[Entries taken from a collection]
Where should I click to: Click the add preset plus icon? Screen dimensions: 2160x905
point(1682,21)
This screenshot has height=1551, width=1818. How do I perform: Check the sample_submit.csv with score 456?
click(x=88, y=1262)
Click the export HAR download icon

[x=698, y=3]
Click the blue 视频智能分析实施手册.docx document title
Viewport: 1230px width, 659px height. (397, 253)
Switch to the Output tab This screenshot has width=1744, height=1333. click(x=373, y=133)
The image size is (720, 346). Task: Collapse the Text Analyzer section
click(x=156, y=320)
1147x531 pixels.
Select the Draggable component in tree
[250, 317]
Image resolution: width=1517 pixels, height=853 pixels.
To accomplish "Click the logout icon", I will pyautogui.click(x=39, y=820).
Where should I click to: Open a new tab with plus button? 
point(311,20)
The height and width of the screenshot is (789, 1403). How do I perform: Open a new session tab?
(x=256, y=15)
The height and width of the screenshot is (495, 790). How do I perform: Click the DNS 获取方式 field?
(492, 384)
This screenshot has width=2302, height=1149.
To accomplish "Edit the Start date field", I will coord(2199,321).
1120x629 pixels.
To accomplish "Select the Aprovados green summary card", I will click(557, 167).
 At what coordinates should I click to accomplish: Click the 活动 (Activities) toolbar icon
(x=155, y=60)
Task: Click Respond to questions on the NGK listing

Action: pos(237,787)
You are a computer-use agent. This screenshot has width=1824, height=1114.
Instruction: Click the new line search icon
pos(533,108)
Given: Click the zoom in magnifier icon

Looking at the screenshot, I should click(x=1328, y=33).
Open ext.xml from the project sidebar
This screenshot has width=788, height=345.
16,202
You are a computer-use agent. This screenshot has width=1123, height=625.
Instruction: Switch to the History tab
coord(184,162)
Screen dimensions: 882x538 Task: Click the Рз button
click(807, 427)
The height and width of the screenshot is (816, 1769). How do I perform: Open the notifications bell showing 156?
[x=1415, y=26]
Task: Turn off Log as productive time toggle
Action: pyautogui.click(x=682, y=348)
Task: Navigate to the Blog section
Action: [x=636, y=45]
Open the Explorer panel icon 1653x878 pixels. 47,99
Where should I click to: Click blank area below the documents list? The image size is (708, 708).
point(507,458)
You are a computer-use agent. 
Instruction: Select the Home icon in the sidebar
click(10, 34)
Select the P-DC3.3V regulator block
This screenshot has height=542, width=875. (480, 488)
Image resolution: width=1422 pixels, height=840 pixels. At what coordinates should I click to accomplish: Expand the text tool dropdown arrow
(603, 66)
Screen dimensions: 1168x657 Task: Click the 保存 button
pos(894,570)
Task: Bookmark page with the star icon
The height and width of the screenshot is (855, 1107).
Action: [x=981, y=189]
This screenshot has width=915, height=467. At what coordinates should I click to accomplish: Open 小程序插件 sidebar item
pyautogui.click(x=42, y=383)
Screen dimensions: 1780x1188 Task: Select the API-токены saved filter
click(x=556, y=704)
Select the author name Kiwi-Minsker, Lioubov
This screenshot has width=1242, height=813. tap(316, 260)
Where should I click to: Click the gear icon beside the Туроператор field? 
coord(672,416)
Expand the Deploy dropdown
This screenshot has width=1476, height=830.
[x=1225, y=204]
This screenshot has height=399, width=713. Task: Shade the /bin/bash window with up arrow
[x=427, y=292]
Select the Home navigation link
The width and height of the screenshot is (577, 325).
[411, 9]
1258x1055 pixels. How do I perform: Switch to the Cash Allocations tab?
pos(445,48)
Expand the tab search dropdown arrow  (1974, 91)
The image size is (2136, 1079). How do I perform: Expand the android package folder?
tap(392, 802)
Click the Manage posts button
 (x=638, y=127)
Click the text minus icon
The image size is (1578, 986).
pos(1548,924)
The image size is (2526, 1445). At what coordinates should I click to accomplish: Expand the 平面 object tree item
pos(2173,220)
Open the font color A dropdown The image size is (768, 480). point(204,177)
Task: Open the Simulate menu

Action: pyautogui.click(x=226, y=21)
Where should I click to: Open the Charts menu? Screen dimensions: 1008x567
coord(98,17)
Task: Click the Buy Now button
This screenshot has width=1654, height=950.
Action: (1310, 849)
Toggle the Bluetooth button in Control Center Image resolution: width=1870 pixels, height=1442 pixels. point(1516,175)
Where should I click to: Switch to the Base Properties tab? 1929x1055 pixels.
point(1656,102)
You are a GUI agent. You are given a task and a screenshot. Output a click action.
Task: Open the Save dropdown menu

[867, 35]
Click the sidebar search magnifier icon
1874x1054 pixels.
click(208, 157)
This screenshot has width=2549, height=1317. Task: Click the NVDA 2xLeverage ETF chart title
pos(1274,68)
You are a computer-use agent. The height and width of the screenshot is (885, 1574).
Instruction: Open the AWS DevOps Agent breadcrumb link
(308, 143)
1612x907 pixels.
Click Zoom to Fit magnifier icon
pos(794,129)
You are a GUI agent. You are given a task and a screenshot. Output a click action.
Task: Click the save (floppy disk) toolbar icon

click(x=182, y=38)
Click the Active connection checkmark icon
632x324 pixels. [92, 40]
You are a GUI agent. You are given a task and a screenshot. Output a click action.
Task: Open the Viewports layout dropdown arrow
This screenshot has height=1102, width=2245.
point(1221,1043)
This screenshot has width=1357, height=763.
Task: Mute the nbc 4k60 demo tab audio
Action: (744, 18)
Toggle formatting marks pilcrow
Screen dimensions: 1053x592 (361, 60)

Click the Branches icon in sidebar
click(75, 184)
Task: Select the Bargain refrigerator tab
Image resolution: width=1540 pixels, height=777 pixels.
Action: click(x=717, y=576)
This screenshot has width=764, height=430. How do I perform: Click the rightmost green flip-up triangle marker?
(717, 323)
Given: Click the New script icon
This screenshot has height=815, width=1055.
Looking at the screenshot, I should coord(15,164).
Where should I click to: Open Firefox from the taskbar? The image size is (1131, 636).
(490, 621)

→ REQUIRED WORK:
In full and exactly as written, repeat the data.

→ REPLY:
Where should I click to: Click the add preset plus icon? Screen dimensions: 2160x905
point(1682,21)
This screenshot has height=1551, width=1818. How do I perform: Check the sample_submit.csv with score 456?
click(x=88, y=1262)
Click the export HAR download icon

[x=698, y=3]
Click the blue 视频智能分析实施手册.docx document title
Viewport: 1230px width, 659px height. (397, 253)
Switch to the Output tab This screenshot has width=1744, height=1333. click(x=373, y=133)
The image size is (720, 346). Task: Collapse the Text Analyzer section
click(x=156, y=320)
1147x531 pixels.
Select the Draggable component in tree
[250, 317]
Image resolution: width=1517 pixels, height=853 pixels.
To accomplish "Click the logout icon", I will pyautogui.click(x=39, y=820).
Where should I click to: Open a new tab with plus button? 
point(311,20)
The height and width of the screenshot is (789, 1403). How do I perform: Open a new session tab?
(x=256, y=15)
The height and width of the screenshot is (495, 790). How do I perform: Click the DNS 获取方式 field?
(492, 384)
This screenshot has width=2302, height=1149.
To accomplish "Edit the Start date field", I will coord(2199,321).
1120x629 pixels.
To accomplish "Select the Aprovados green summary card", I will click(557, 167).
 At what coordinates should I click to accomplish: Click the 活动 (Activities) toolbar icon
(x=155, y=60)
Task: Click Respond to questions on the NGK listing

Action: pos(237,787)
You are a computer-use agent. This screenshot has width=1824, height=1114.
Instruction: Click the new line search icon
pos(533,108)
Given: Click the zoom in magnifier icon

Looking at the screenshot, I should click(x=1328, y=33).
Open ext.xml from the project sidebar
This screenshot has width=788, height=345.
16,202
You are a computer-use agent. This screenshot has width=1123, height=625.
Instruction: Switch to the History tab
coord(184,162)
Screen dimensions: 882x538 Task: Click the Рз button
click(807, 427)
The height and width of the screenshot is (816, 1769). How do I perform: Open the notifications bell showing 156?
[x=1415, y=26]
Task: Turn off Log as productive time toggle
Action: pyautogui.click(x=682, y=348)
Task: Navigate to the Blog section
Action: [x=636, y=45]
Open the Explorer panel icon 1653x878 pixels. 47,99
Where should I click to: Click blank area below the documents list? The image size is (708, 708).
point(507,458)
You are a computer-use agent. 
Instruction: Select the Home icon in the sidebar
click(10, 34)
Select the P-DC3.3V regulator block
This screenshot has height=542, width=875. (480, 488)
Image resolution: width=1422 pixels, height=840 pixels. At what coordinates should I click to accomplish: Expand the text tool dropdown arrow
(603, 66)
Screen dimensions: 1168x657 Task: Click the 保存 button
pos(894,570)
Task: Bookmark page with the star icon
The height and width of the screenshot is (855, 1107).
Action: [x=981, y=189]
This screenshot has width=915, height=467. At what coordinates should I click to accomplish: Open 小程序插件 sidebar item
pyautogui.click(x=42, y=383)
Screen dimensions: 1780x1188 Task: Select the API-токены saved filter
click(x=556, y=704)
Select the author name Kiwi-Minsker, Lioubov
This screenshot has width=1242, height=813. tap(316, 260)
Where should I click to: Click the gear icon beside the Туроператор field? 
coord(672,416)
Expand the Deploy dropdown
This screenshot has width=1476, height=830.
[x=1225, y=204]
This screenshot has height=399, width=713. Task: Shade the /bin/bash window with up arrow
[x=427, y=292]
Select the Home navigation link
The width and height of the screenshot is (577, 325).
[411, 9]
1258x1055 pixels. How do I perform: Switch to the Cash Allocations tab?
pos(445,48)
Expand the tab search dropdown arrow  (1974, 91)
The image size is (2136, 1079). How do I perform: Expand the android package folder?
tap(392, 802)
Click the Manage posts button
 (x=638, y=127)
Click the text minus icon
The image size is (1578, 986).
pos(1548,924)
The image size is (2526, 1445). At what coordinates should I click to accomplish: Expand the 平面 object tree item
pos(2173,220)
Open the font color A dropdown The image size is (768, 480). point(204,177)
Task: Open the Simulate menu

Action: pyautogui.click(x=226, y=21)
Where should I click to: Open the Charts menu? Screen dimensions: 1008x567
coord(98,17)
Task: Click the Buy Now button
This screenshot has width=1654, height=950.
Action: (1310, 849)
Toggle the Bluetooth button in Control Center Image resolution: width=1870 pixels, height=1442 pixels. point(1516,175)
Where should I click to: Switch to the Base Properties tab? 1929x1055 pixels.
point(1656,102)
You are a GUI agent. You are given a task and a screenshot. Output a click action.
Task: Open the Save dropdown menu

[867, 35]
Click the sidebar search magnifier icon
1874x1054 pixels.
click(208, 157)
This screenshot has width=2549, height=1317. Task: Click the NVDA 2xLeverage ETF chart title
pos(1274,68)
You are a computer-use agent. The height and width of the screenshot is (885, 1574).
Instruction: Open the AWS DevOps Agent breadcrumb link
(308, 143)
1612x907 pixels.
Click Zoom to Fit magnifier icon
pos(794,129)
You are a GUI agent. You are given a task and a screenshot. Output a click action.
Task: Click the save (floppy disk) toolbar icon

click(x=182, y=38)
Click the Active connection checkmark icon
632x324 pixels. [92, 40]
You are a GUI agent. You are given a task and a screenshot. Output a click action.
Task: Open the Viewports layout dropdown arrow
This screenshot has height=1102, width=2245.
point(1221,1043)
This screenshot has width=1357, height=763.
Task: Mute the nbc 4k60 demo tab audio
Action: (744, 18)
Toggle formatting marks pilcrow
Screen dimensions: 1053x592 (361, 60)

Click the Branches icon in sidebar
click(75, 184)
Task: Select the Bargain refrigerator tab
Image resolution: width=1540 pixels, height=777 pixels.
Action: click(x=717, y=576)
This screenshot has width=764, height=430. How do I perform: Click the rightmost green flip-up triangle marker?
(717, 323)
Given: Click the New script icon
This screenshot has height=815, width=1055.
Looking at the screenshot, I should coord(15,164).
Where should I click to: Open Firefox from the taskbar? The image size is (1131, 636).
(490, 621)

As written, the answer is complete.